• Work request: This exercise calls for every record to be returned exactly, with pictures removed.

(Pixel coordinate grounding data)
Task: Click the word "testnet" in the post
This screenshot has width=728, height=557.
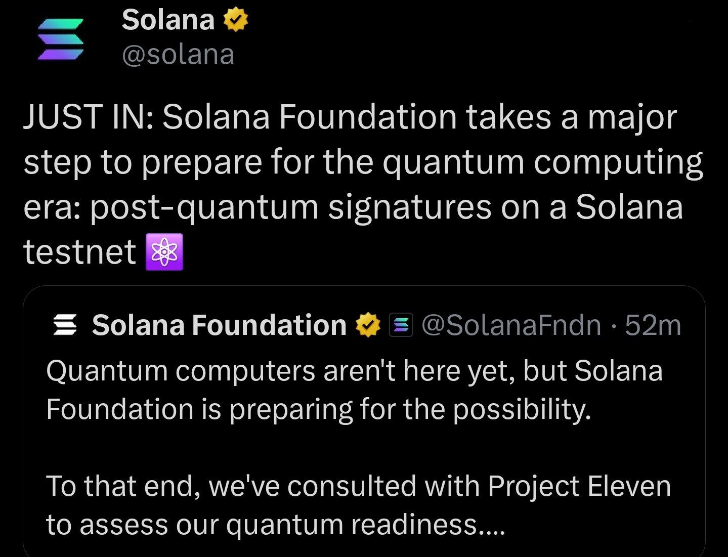Action: pyautogui.click(x=80, y=252)
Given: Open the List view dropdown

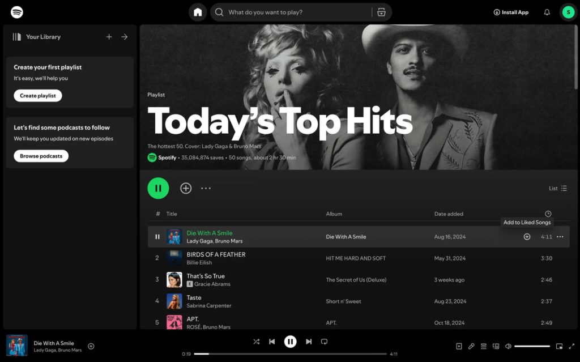Looking at the screenshot, I should tap(557, 188).
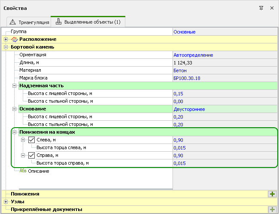The width and height of the screenshot is (279, 214).
Task: Collapse the Бортовой камень section
Action: (6, 47)
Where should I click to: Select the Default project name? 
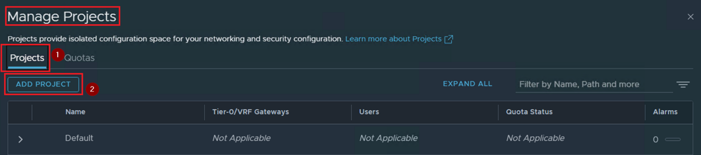79,138
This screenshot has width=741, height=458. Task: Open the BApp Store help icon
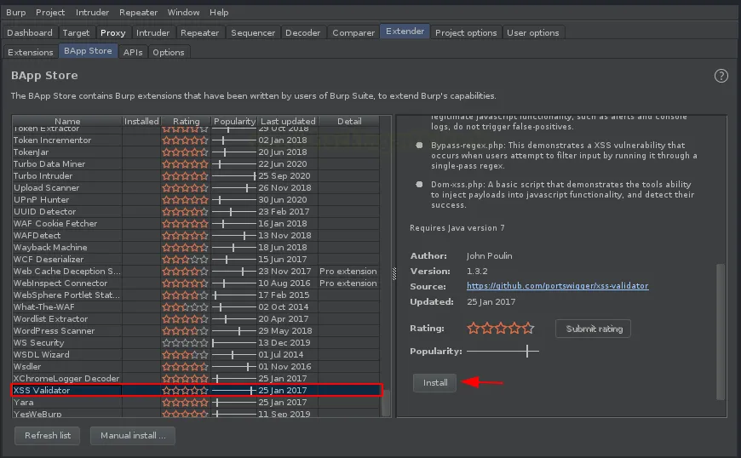tap(721, 76)
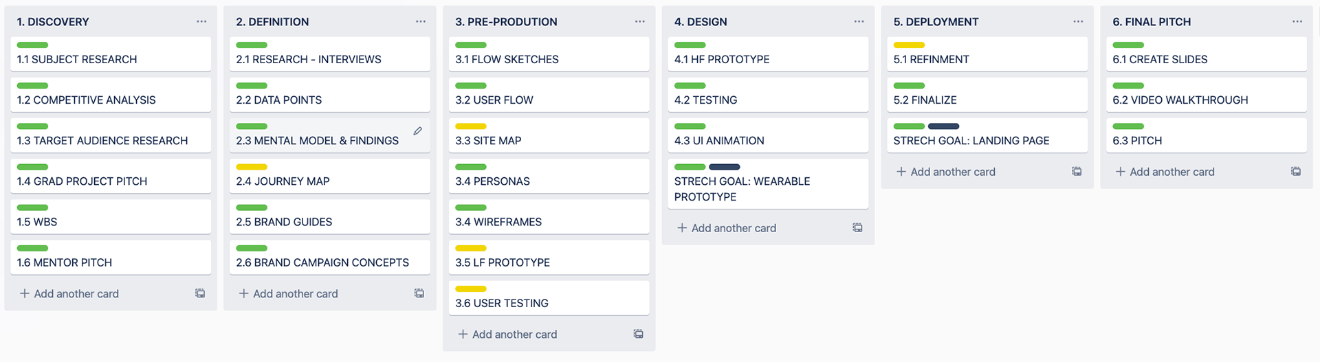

• Task solution:
Task: Click the word "testnet" in the post
This screenshot has width=728, height=557.
Action: pyautogui.click(x=80, y=252)
Given: Open the List view dropdown

Looking at the screenshot, I should tap(557, 188).
The width and height of the screenshot is (279, 214).
Task: Collapse the Бортовой камень section
Action: (6, 47)
Where should I click to: Select the Default project name? 
79,138
This screenshot has width=741, height=458. Task: Open the BApp Store help icon
tap(721, 76)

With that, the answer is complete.